Content starts

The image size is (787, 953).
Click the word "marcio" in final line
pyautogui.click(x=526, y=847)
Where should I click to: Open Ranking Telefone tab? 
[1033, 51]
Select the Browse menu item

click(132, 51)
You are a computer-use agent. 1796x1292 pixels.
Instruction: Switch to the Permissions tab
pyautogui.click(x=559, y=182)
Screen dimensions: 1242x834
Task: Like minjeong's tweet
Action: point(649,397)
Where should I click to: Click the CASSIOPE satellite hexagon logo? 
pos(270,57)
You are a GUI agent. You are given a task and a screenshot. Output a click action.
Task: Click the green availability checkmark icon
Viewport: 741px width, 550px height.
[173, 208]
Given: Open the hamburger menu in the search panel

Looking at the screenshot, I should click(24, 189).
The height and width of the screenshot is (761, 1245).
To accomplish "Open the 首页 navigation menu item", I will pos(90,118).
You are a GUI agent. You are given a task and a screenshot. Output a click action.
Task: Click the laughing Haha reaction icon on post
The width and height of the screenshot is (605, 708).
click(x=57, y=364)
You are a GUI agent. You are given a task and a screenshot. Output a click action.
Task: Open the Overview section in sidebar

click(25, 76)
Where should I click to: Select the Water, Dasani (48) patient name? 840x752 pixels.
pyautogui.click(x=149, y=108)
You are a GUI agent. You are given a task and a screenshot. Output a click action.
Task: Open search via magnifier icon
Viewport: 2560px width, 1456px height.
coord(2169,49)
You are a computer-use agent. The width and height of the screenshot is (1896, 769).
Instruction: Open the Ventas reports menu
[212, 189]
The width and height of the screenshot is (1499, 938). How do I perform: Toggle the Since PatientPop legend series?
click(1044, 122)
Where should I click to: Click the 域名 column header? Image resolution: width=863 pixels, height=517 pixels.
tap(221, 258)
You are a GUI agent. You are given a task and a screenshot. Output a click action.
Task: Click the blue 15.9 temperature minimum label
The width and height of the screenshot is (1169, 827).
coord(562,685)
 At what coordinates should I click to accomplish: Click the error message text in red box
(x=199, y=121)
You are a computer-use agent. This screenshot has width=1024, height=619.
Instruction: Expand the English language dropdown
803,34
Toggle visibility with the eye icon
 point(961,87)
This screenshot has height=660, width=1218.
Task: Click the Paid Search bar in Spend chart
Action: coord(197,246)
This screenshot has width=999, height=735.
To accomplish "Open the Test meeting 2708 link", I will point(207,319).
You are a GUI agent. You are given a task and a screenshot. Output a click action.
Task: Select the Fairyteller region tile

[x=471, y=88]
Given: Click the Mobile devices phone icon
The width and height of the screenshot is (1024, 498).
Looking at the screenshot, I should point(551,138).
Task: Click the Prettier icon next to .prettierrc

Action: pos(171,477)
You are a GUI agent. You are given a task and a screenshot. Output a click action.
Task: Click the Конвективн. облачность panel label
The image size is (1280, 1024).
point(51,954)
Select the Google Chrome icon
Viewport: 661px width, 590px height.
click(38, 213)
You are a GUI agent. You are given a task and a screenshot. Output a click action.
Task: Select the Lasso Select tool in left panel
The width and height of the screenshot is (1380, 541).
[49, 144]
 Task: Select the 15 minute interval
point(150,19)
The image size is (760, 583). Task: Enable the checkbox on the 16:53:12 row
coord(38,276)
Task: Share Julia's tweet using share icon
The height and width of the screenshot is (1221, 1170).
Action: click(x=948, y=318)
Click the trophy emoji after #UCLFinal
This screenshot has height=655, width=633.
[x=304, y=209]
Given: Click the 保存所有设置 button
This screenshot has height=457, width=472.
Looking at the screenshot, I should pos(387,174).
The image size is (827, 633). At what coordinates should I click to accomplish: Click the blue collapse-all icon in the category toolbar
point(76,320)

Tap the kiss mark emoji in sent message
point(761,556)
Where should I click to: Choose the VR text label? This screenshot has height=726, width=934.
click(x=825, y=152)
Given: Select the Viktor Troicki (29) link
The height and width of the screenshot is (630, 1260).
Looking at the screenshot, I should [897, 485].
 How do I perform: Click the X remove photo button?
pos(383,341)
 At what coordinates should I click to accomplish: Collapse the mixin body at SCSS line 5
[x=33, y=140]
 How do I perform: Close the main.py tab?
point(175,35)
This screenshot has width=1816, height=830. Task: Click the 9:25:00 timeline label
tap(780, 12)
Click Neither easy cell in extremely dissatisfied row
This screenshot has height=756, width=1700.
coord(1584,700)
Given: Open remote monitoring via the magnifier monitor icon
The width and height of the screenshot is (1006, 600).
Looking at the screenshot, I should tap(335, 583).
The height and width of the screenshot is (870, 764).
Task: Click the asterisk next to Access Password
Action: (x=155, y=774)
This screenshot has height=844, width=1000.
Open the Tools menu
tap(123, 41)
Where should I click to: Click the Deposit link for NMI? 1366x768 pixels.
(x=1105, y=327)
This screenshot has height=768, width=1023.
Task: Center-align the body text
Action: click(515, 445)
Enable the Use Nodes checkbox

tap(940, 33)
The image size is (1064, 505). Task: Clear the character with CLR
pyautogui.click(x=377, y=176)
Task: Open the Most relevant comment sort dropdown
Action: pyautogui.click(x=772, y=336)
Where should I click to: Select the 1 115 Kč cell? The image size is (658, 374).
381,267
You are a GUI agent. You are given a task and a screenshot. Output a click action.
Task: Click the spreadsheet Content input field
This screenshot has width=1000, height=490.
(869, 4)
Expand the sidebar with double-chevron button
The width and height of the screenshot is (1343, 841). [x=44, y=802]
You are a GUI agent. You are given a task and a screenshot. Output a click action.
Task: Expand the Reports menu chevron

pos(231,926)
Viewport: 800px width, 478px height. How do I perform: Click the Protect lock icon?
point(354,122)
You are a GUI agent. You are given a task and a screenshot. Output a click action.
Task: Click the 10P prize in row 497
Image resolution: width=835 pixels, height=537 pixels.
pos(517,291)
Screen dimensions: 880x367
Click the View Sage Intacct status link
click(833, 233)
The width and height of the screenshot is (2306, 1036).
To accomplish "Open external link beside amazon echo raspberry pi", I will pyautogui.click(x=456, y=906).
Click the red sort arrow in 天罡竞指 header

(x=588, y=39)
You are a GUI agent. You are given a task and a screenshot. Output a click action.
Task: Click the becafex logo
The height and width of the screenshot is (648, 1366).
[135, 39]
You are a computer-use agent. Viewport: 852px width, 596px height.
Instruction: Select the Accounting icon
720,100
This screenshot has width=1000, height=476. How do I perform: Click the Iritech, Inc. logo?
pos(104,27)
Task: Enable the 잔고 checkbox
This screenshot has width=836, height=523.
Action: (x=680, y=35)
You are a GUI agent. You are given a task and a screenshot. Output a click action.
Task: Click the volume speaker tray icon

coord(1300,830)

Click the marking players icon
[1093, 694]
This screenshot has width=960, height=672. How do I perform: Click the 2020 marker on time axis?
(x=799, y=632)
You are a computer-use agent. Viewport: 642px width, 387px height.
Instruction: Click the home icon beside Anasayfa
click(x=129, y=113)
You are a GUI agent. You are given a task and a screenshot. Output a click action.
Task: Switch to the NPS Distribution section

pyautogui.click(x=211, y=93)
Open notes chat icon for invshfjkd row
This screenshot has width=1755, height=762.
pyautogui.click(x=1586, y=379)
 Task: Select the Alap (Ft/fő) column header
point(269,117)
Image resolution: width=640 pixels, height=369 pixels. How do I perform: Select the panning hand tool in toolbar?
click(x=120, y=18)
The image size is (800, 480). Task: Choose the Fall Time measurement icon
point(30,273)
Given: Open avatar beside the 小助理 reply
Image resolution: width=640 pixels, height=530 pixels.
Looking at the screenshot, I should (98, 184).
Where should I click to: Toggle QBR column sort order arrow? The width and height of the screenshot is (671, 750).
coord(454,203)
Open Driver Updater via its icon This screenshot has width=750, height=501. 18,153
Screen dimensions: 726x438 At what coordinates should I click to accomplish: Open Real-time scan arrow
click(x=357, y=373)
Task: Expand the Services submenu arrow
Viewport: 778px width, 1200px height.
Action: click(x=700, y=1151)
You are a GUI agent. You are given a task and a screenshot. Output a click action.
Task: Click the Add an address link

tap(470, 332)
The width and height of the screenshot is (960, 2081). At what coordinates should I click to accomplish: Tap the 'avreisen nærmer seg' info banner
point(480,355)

Content ends

• [What is expected]:
Up to and including the line with "You are a computer-use agent. 1796x1292", output each line of the entries above exactly, starting from the first.

• [Written solution]:
The image size is (787, 953).
Click the word "marcio" in final line
pyautogui.click(x=526, y=847)
Where should I click to: Open Ranking Telefone tab? 
[1033, 51]
Select the Browse menu item

click(132, 51)
You are a computer-use agent. 1796x1292 pixels.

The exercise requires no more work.